**Collected data**
== == ==

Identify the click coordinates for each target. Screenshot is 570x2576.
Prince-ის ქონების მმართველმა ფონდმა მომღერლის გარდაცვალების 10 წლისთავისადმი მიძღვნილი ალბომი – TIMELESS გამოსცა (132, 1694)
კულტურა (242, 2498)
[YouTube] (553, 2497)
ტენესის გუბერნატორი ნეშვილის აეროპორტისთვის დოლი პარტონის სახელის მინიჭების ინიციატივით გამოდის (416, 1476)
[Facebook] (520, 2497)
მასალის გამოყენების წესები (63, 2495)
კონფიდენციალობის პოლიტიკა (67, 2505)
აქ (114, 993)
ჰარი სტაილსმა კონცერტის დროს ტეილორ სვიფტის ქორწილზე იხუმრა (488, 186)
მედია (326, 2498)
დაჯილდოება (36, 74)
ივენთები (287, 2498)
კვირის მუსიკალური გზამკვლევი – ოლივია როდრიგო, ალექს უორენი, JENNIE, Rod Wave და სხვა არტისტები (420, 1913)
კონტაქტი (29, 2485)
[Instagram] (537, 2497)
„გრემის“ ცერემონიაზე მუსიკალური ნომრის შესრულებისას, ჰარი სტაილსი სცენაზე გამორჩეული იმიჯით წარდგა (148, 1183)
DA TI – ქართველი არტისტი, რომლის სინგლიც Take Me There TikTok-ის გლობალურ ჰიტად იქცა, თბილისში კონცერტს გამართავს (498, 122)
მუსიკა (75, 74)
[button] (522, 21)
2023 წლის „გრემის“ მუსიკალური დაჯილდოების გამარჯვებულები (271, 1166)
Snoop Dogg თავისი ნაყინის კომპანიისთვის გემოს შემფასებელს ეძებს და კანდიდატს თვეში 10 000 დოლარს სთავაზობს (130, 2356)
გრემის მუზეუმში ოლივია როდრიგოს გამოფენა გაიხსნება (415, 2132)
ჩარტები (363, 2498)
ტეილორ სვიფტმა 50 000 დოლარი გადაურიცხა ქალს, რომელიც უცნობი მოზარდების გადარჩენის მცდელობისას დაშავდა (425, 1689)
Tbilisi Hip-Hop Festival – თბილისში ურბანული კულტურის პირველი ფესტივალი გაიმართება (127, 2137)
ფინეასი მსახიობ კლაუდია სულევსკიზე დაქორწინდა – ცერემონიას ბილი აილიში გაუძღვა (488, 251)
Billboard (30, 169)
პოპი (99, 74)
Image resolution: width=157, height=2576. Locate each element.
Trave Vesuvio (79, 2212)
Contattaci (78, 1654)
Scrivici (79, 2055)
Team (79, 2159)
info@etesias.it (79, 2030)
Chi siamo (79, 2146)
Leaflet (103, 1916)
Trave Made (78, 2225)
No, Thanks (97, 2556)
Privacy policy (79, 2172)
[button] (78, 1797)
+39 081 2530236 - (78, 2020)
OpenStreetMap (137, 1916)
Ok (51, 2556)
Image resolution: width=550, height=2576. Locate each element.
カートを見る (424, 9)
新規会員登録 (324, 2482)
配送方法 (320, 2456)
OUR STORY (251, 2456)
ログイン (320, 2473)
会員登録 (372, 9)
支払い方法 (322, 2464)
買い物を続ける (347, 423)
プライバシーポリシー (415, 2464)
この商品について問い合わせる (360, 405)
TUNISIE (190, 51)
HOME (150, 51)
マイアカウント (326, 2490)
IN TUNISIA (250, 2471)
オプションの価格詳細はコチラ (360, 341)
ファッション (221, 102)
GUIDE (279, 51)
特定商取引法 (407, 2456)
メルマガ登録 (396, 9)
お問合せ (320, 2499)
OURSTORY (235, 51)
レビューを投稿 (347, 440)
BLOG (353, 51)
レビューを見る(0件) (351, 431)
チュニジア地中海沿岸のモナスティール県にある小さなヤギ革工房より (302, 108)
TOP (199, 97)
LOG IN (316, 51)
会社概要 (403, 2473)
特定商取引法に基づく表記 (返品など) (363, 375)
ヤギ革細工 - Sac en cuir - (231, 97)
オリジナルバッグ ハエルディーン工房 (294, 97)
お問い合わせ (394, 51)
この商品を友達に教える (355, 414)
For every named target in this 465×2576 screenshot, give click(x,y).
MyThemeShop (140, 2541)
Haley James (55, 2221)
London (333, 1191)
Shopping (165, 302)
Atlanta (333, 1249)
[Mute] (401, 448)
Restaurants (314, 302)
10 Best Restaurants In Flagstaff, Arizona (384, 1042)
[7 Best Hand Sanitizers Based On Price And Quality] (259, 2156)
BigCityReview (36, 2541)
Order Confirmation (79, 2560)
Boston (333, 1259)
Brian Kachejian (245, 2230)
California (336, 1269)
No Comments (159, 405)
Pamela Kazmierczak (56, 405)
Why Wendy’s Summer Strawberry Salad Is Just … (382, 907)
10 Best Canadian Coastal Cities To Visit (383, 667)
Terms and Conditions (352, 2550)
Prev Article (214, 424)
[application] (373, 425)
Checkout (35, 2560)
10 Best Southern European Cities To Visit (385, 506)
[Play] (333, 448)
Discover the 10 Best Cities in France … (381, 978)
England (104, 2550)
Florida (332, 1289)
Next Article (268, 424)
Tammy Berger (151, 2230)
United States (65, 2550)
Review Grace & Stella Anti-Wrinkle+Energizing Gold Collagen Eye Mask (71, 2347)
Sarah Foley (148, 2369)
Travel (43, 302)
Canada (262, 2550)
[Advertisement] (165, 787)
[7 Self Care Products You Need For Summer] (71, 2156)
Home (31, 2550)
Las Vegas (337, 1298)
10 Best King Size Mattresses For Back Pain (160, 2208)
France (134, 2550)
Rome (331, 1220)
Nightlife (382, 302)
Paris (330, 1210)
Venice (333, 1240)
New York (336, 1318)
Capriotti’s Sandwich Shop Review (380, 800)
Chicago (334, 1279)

== == ==

**Directions**
Search the data for the string "Summer" and copy every line where it appears.

**Response area**
Why Wendy’s Summer Strawberry Salad Is Just … (382, 907)
[7 Self Care Products You Need For Summer] (71, 2156)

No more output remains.